Keep names short but descriptive

# Good
"glitch"
"echo"
"dropout"

# Too long
"audio_glitch_or_pop_or_click"
"speaker_echo_or_reverb_artifact"

Be specific

# Good - specific types
"long_pause"    # Pause > 500ms
"short_pause"   # Pause 100-500ms

# Too vague
"pause"         # Which kind?
"issue"         # What issue?

Choosing artifact types

Start focused

Begin with 2-3 well-defined types:
Python
"artifact_types": [
    {"name": "glitch", "description": "Audio pop or click"},
    {"name": "long_pause", "description": "Silence > 500ms"}
]

Expand as needed

Add more types after your initial model is working:
Python
# Get current types
dataset = requests.get(...).json()
current_types = dataset["artifact_types"]

# Add new type
current_types.append({
    "name": "echo",
    "description": "Reverb or repeated audio"
})

# Update dataset
requests.patch(
    f"{BASE_URL}/api/v1/datasets/{dataset_id}",
    headers={"X-API-Key": API_KEY},
    json={"artifact_types": current_types}
)

Avoid overlap

Each artifact should fit into exactly one type:
# Good - distinct types
"glitch"        → Pops and clicks
"distortion"    → Waveform distortion
"clipping"      → Amplitude clipping

# Problematic - overlapping definitions
"audio_issue"   → Too broad, overlaps with everything
"sound_problem" → What does this mean?

Using artifact types

In annotations

Specify the artifact type when creating annotations:
Python
{
    "audio_file_id": "...",
    "artifact_type": "glitch",  # Must match dataset's defined types
    "start_ms": 1200,
    "end_ms": 1450
}

In training

Choose which types to train on:
Python
{
    "dataset_id": "...",
    "annotation_set_id": "...",
    "config": {
        "artifact_types": ["glitch", "long_pause"]  # Train on subset
    }
}

In inference results

Detections include the artifact type:
{
  "artifact_type": "glitch",
  "start_ms": 1200,
  "end_ms": 1450,
  "confidence": 0.87
}

Colors for visualization

Colors help distinguish types in UIs:
Python
"artifact_types": [
    {"name": "glitch", "color": "#FF4444"},      # Red
    {"name": "long_pause", "color": "#4444FF"},  # Blue
    {"name": "hallucination", "color": "#44FF44"},# Green
    {"name": "echo", "color": "#FF8844"}         # Orange
]
Use contrasting colors for easy differentiation.

Best practices

Document definitions

Include clear descriptions:
Python
{
    "name": "long_pause",
    "description": "Silence > 500ms that breaks natural speech flow.

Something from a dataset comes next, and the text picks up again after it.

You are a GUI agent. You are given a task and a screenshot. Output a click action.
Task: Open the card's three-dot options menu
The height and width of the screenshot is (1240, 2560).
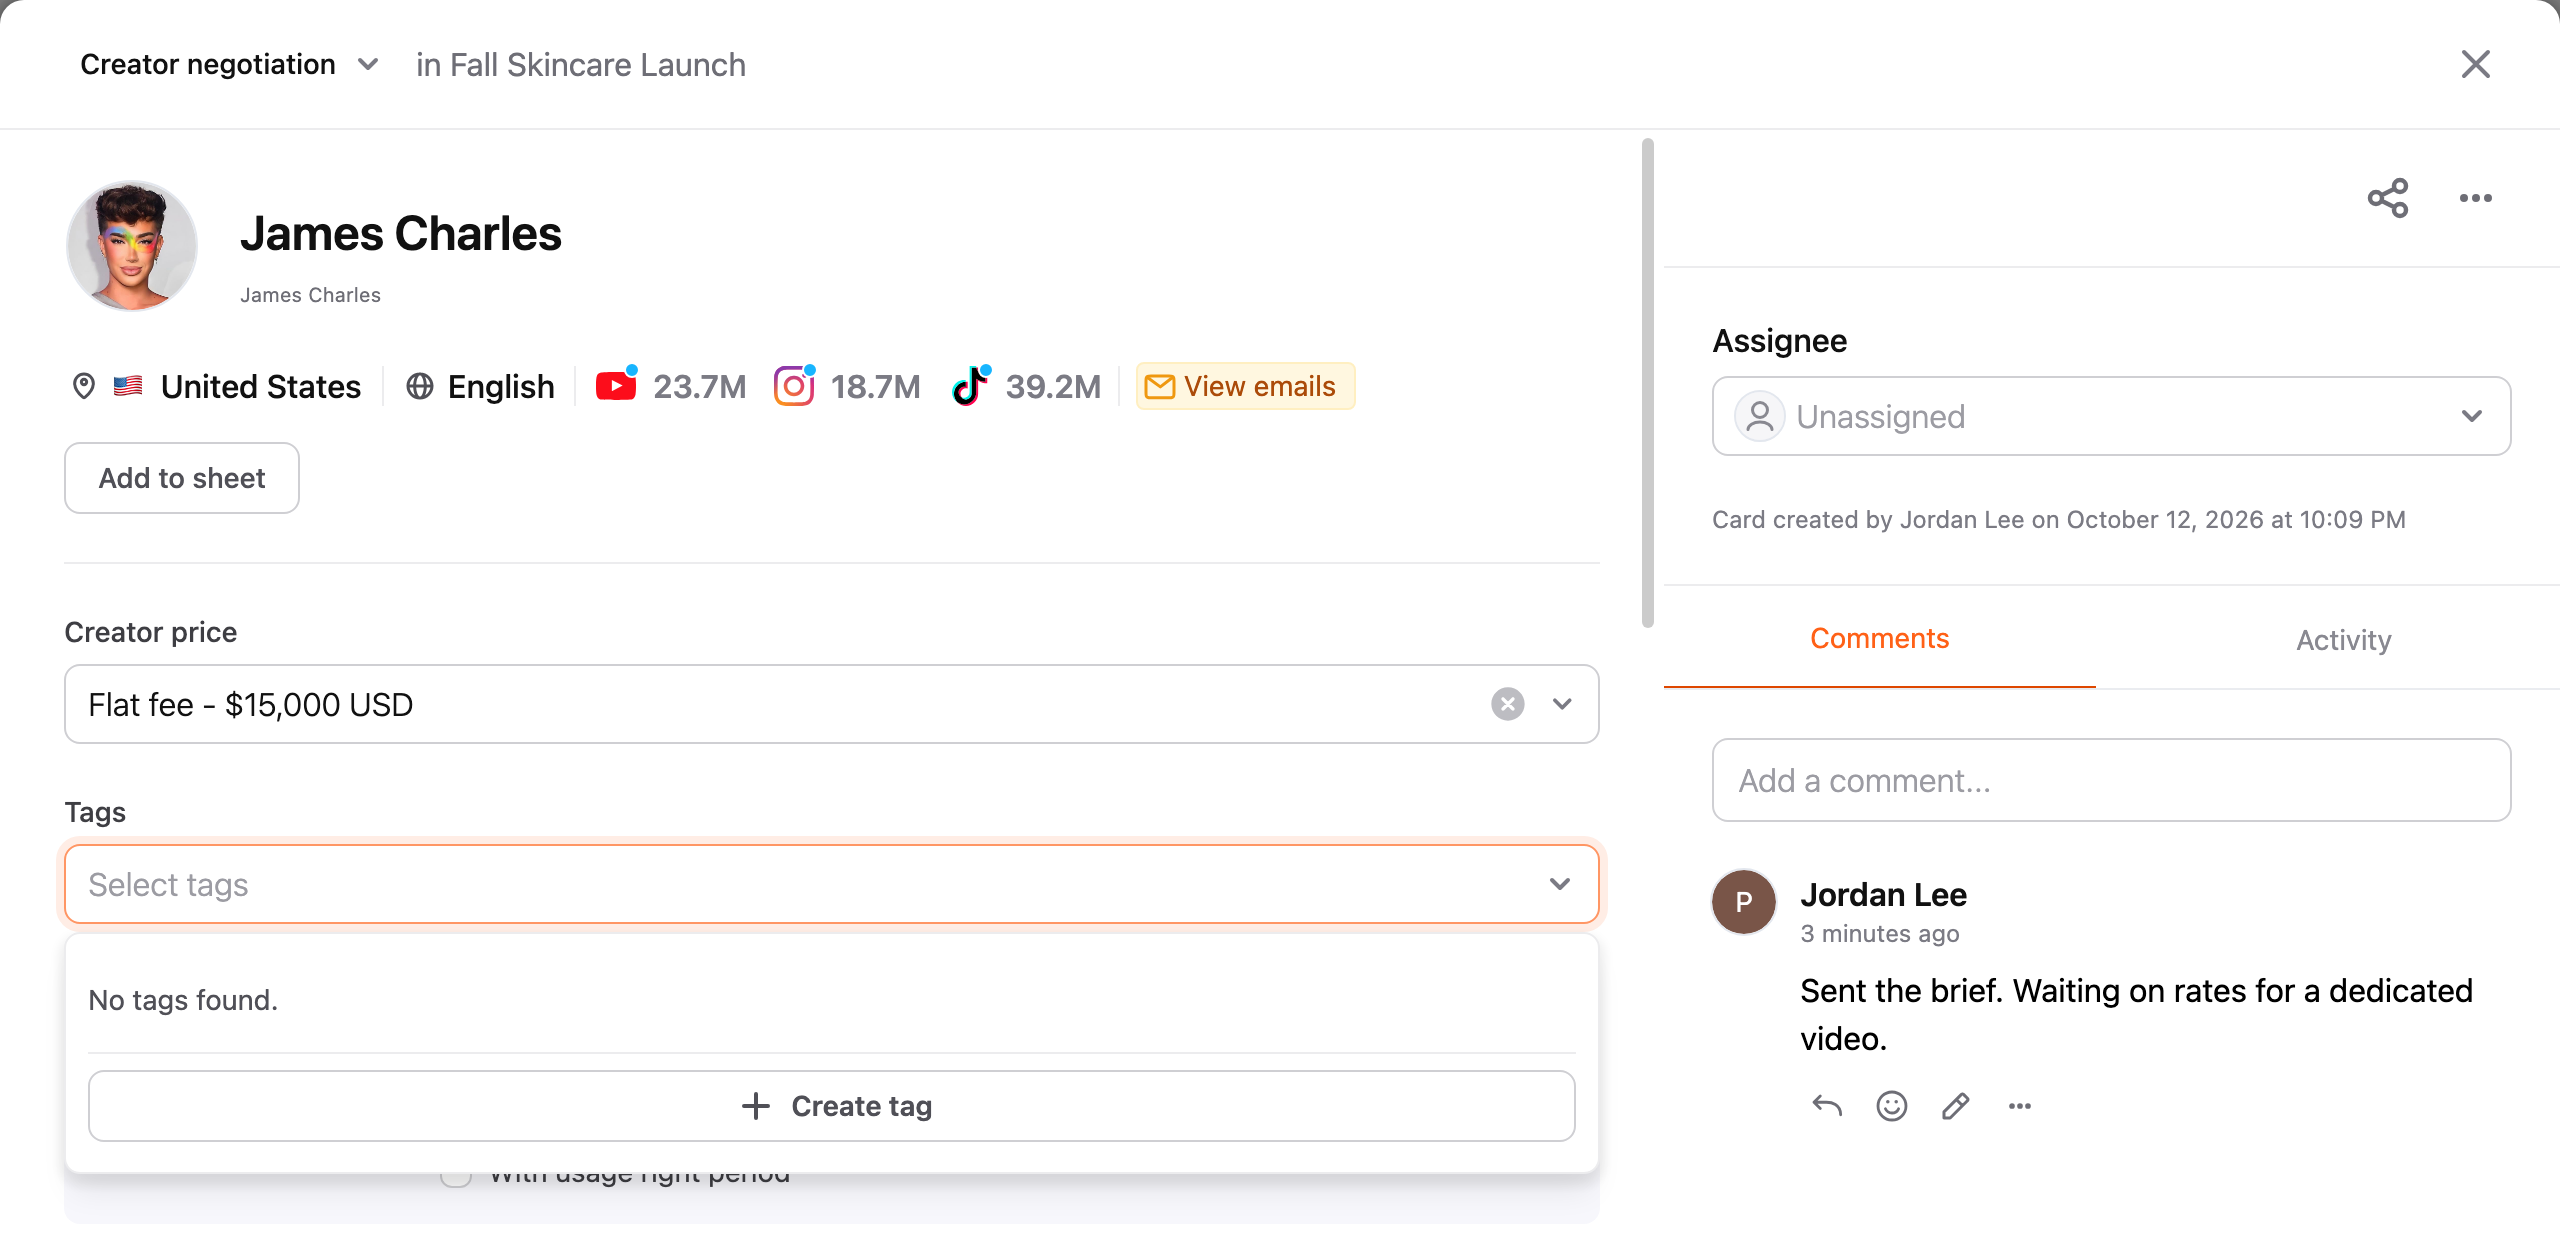(2476, 198)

Don't label intentional pauses at sentence boundaries."
}

Create labeling guidelines

Document criteria for each type:
## Glitch
- Include: Pops, clicks, digital artifacts > 10ms
- Exclude: Background noise, recording quality issues
- Boundary: Start 10ms before audible start, end 10ms after

## Long Pause
- Include: Silence > 500ms mid-sentence
- Exclude: Natural pauses at sentence boundaries
- Boundary: From last sound to first sound

Review and iterate

After initial training, review detections to refine definitions:
  • Are there false positives that suggest type overlap?
  • Are there missed artifacts that need a new type?
  • Are definitions clear enough for consistent labeling?